Today, most trading strategies revolve around data that comes from done deals, like on an exchange, or from government sources; in other words data that is already stale. Just like looking in your rearview mirror is not a good way to drive down the road, using old data is not the best way to predict what is to come.

Innovative traders could implement technology that acts like a giant brain, absorbing and analyzing IoT data to create new, innovative trading strategies and stay ahead of the competition.

Because the IoT is in its youth, no one quite knows what to look for in the fire hose of data. Fast, Big Data flows in from sensors that are connected to Things we don't even know we care about. First movers on the trading floor could find an edge that provides richer, more profitable strategies.

Imagine having a giant brain in the Cloud. That brain is a platform that connects to and analyzes data from the Internet of Things. What if the brain could take in sensor data from tractors in Russian wheat fields and use it to predict next year's wheat crop? Then, what if the brain uses that data along with local economic data and political sentiment to help estimate Russia's wheat exports? Sentiment plus production and efficiency equals a good feel for the market. You would be better informed than your less-brainy compatriots and able to form a more profitable wheat trading strategy.

What if the brain could take in data from ships laden with oil - that tells it where they are going and how much oil is on them? It could then combine that with data from smart roads telling it how many miles drivers are doing compared with last year. It could take rider usage information from Greyhound, to get a feeling for gasoline consumption in public transportation, and compare that with road mileage of passenger cars.

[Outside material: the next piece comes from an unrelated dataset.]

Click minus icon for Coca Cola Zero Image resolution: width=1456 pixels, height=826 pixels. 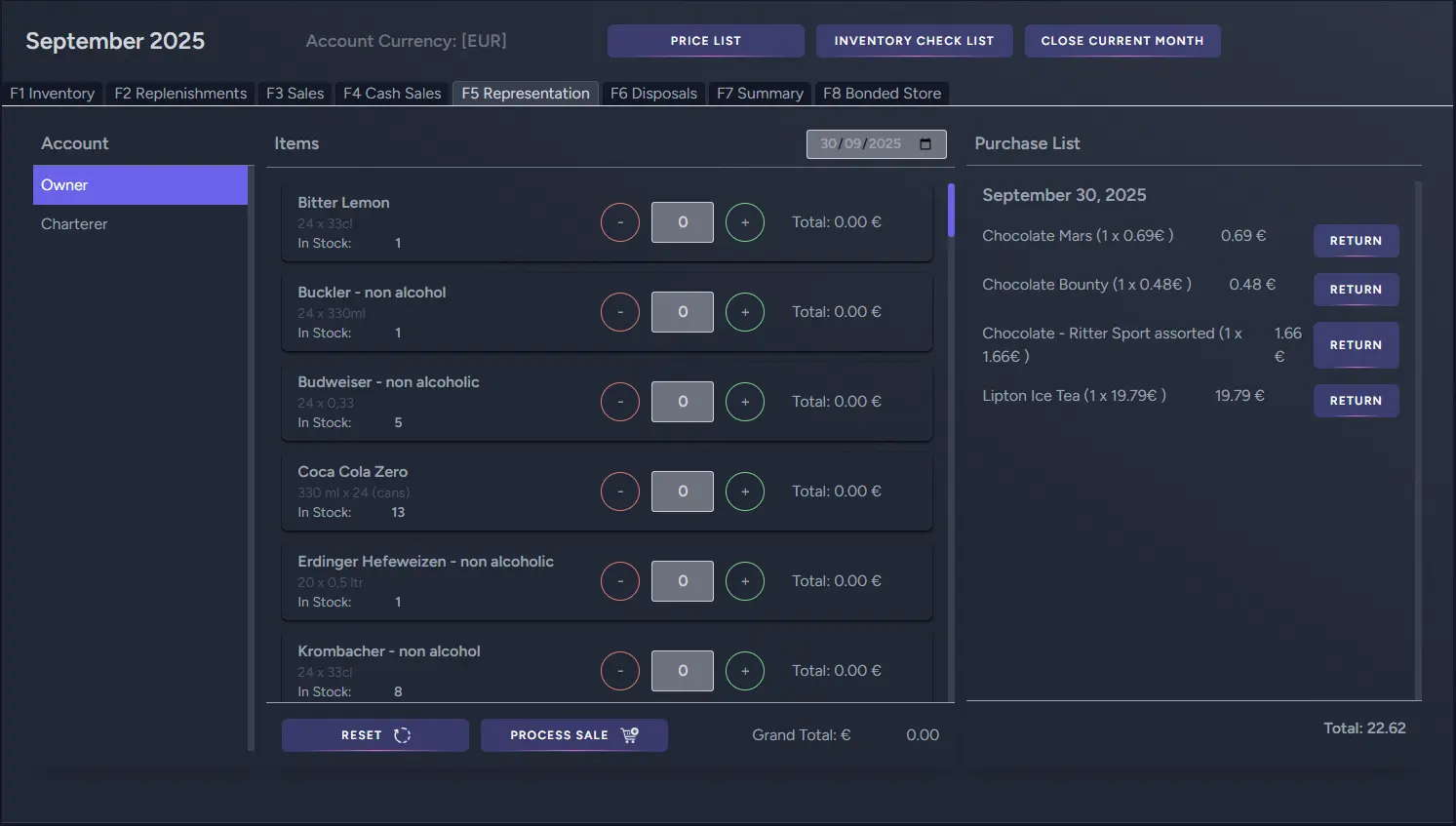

By taking real-time information from IoT sensors, adding in more widely-available information and historical data, plus sentiment for color, you can draw a much more accurate picture of a market. The brain consumes and analyzes all data.

If the brain had monitored U.S. fracking output, either direct from producers or by extrapolation from rail/ship/truck/pipeline transportation of the oil, and analyzed that data in conjunction with global oil supply and demand trends, plus sentiment from OPEC producers -- who were none too pleased that the U.S. was pumping its own oil and displacing OPEC's -- maybe this year's 50 percent drop in oil prices would have been better anticipated.

This is already possible. Oil rigs can send out their individual production figures to their owners; cars and trucks can transmit how many miles they travel; OPEC sentiment can be measured by analyzing Twitter and media reports.

Information is King when it comes to trading and the Internet of Things will provide information we have not even thought of using yet. Worth a try, don't you think?